▽

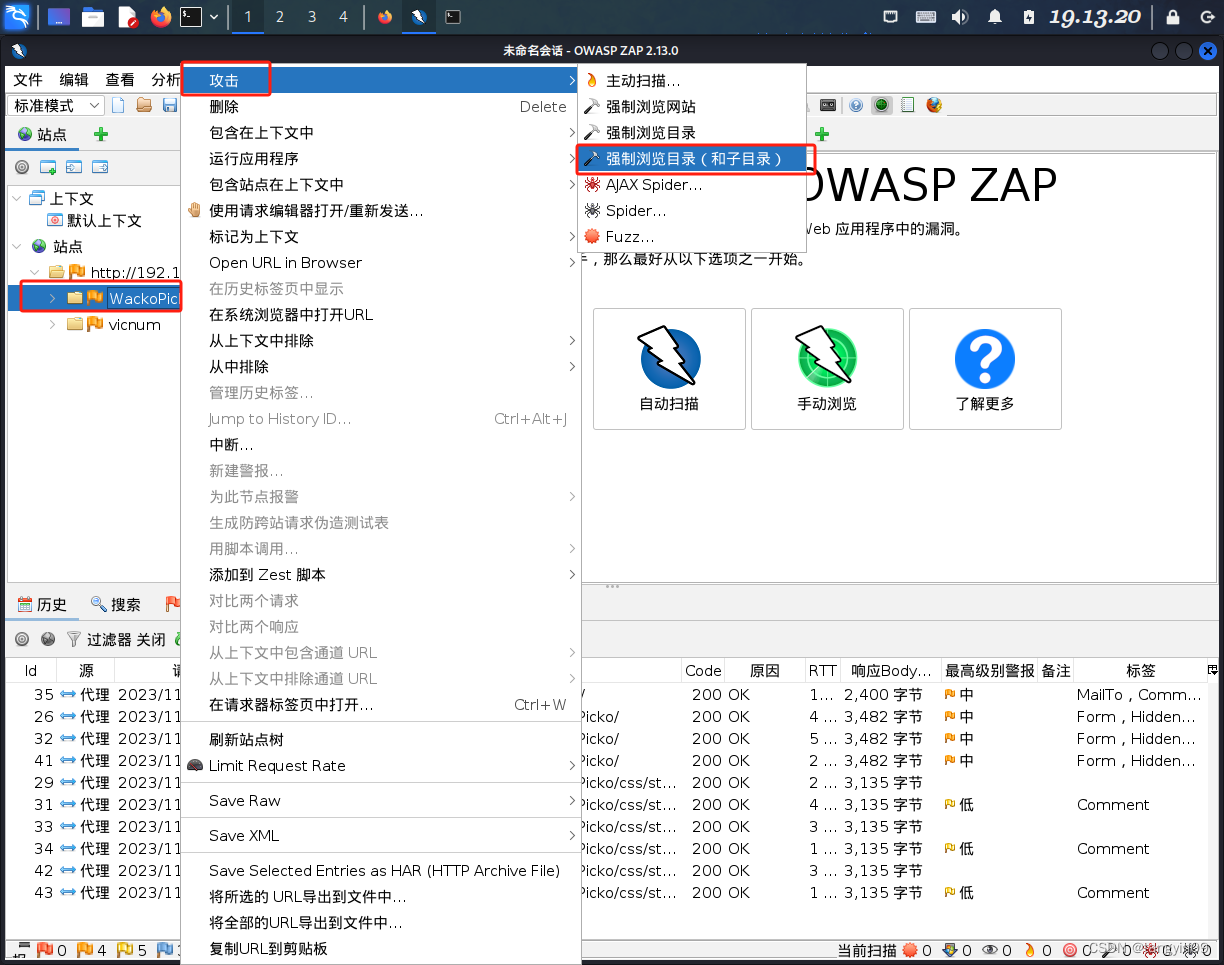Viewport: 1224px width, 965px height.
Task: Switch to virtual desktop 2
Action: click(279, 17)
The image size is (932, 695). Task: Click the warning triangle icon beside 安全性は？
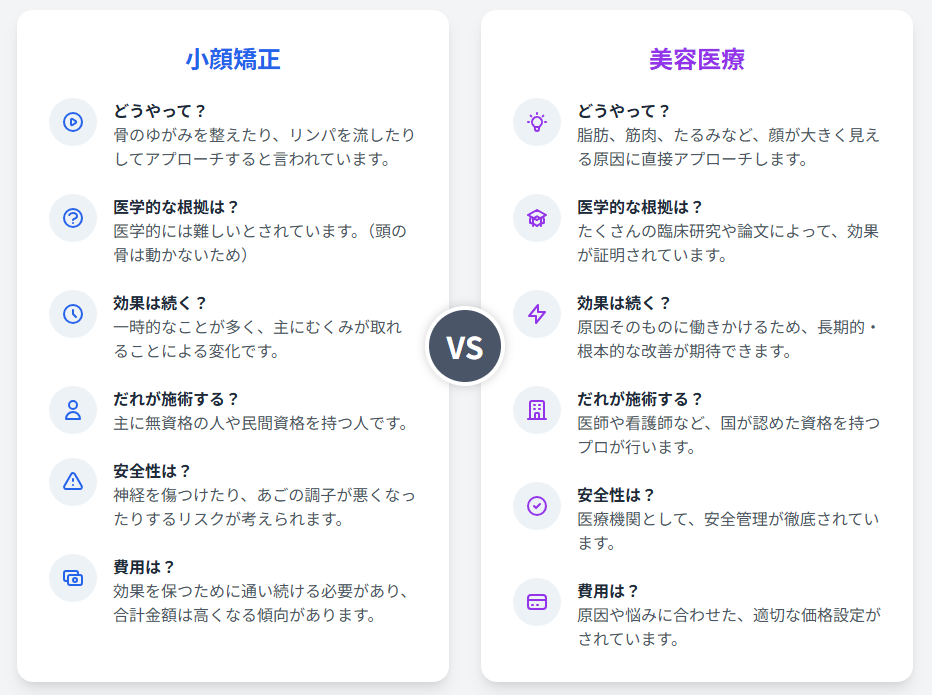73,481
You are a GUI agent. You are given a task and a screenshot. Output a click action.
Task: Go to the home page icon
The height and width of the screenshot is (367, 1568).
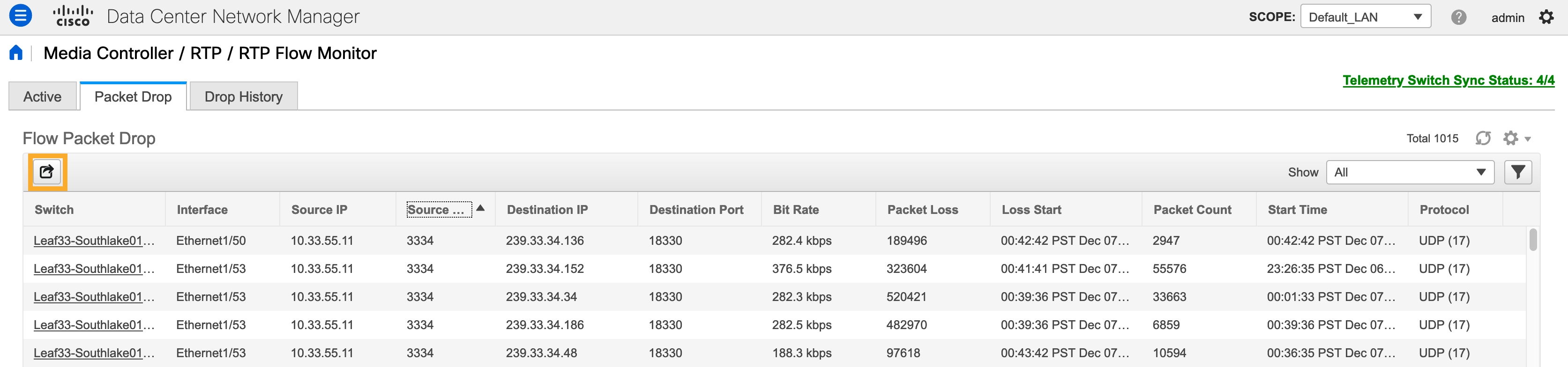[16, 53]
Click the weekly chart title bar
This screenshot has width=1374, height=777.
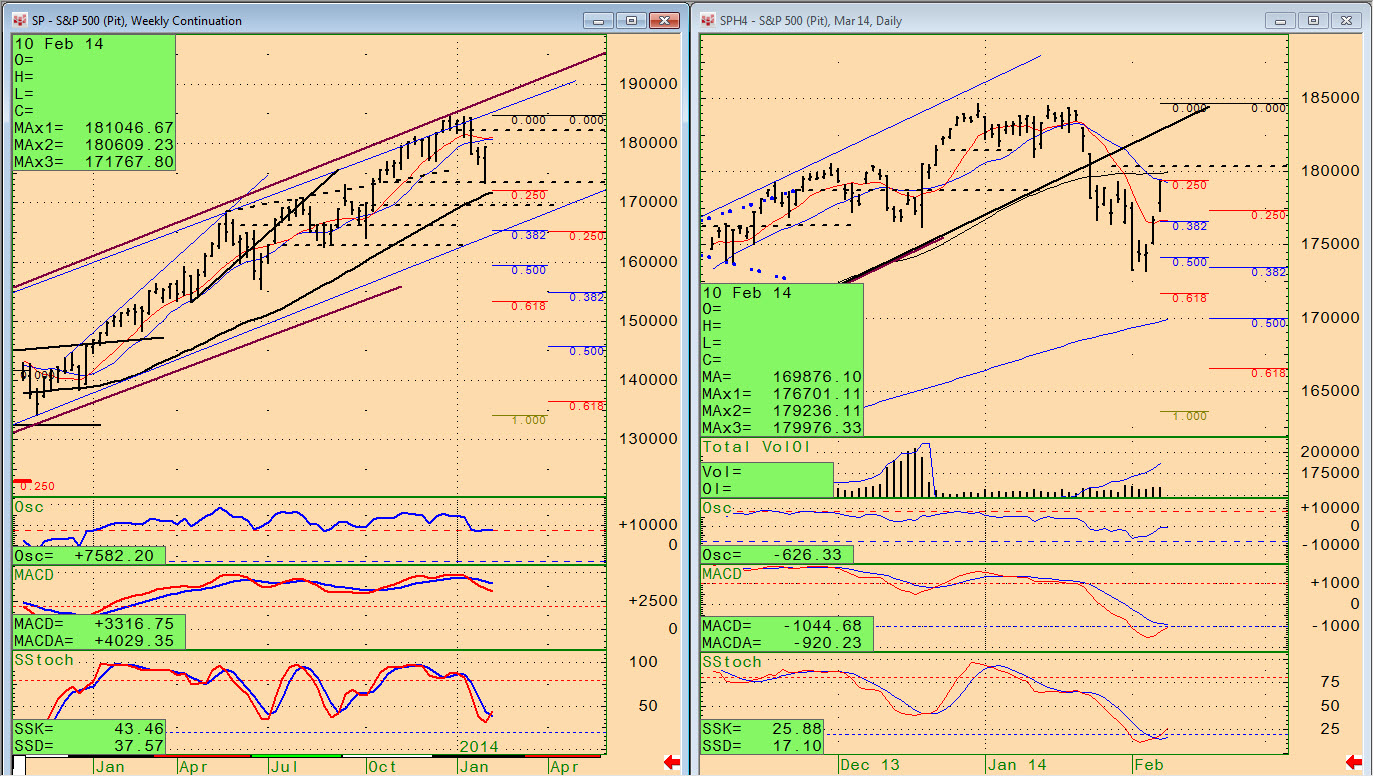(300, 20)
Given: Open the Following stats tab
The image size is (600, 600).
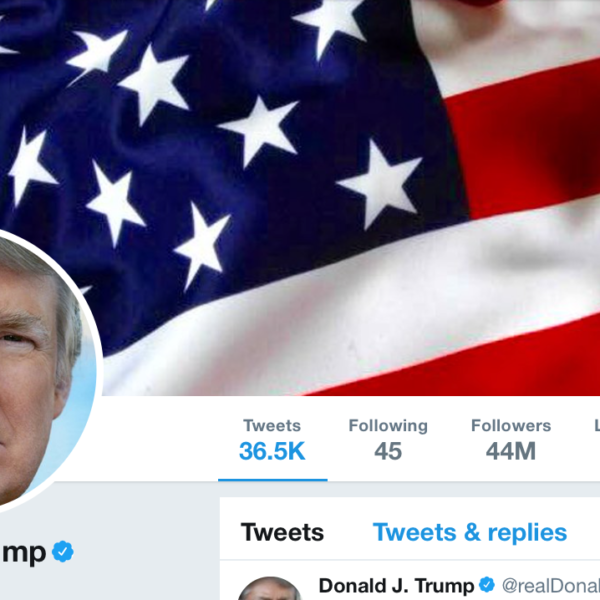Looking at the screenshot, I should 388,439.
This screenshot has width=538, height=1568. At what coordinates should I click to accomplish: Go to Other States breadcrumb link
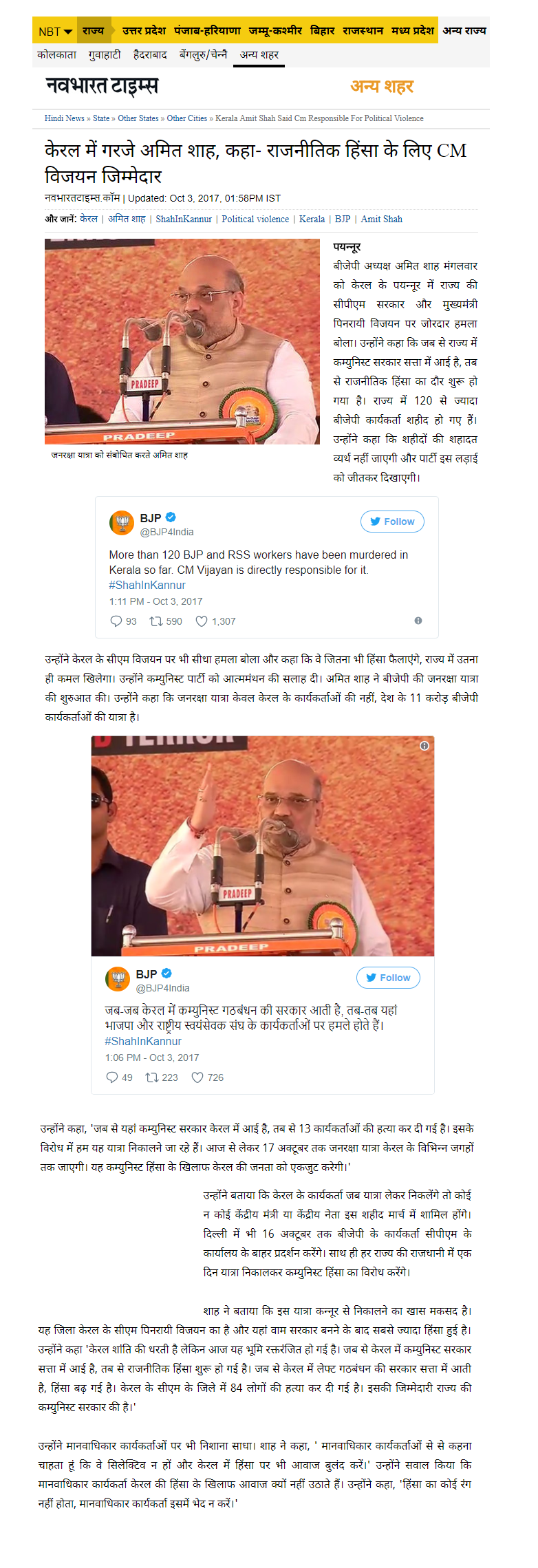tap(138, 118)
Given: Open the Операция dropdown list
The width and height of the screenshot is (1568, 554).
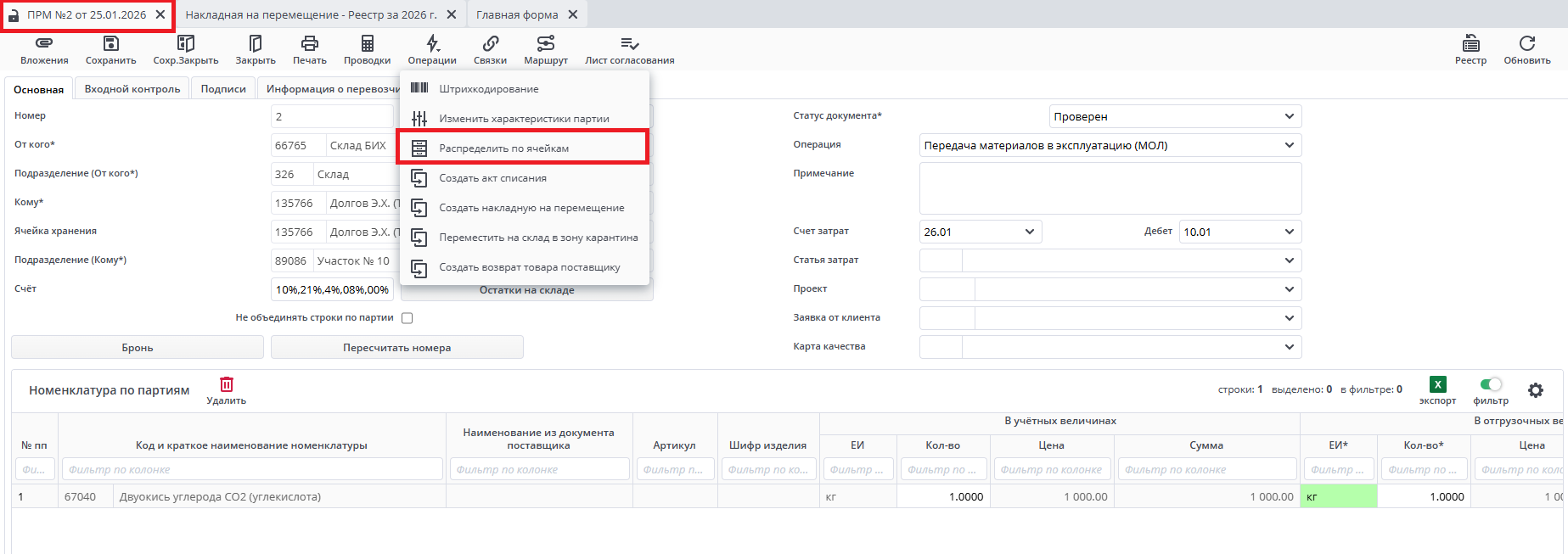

△

§ **WHAT THIS TASK INVOLVES**:
Give again, exactly as written, the lines from the one with "The image size is (600, 600)." through the last line of the entries above, but skip the pictures.

§ **TASK RESULT**:
The image size is (600, 600).
Looking at the screenshot, I should 388,439.
This screenshot has width=538, height=1568. At what coordinates should I click to accomplish: Go to Other States breadcrumb link
tap(138, 118)
Given: Open the Операция dropdown list
The width and height of the screenshot is (1568, 554).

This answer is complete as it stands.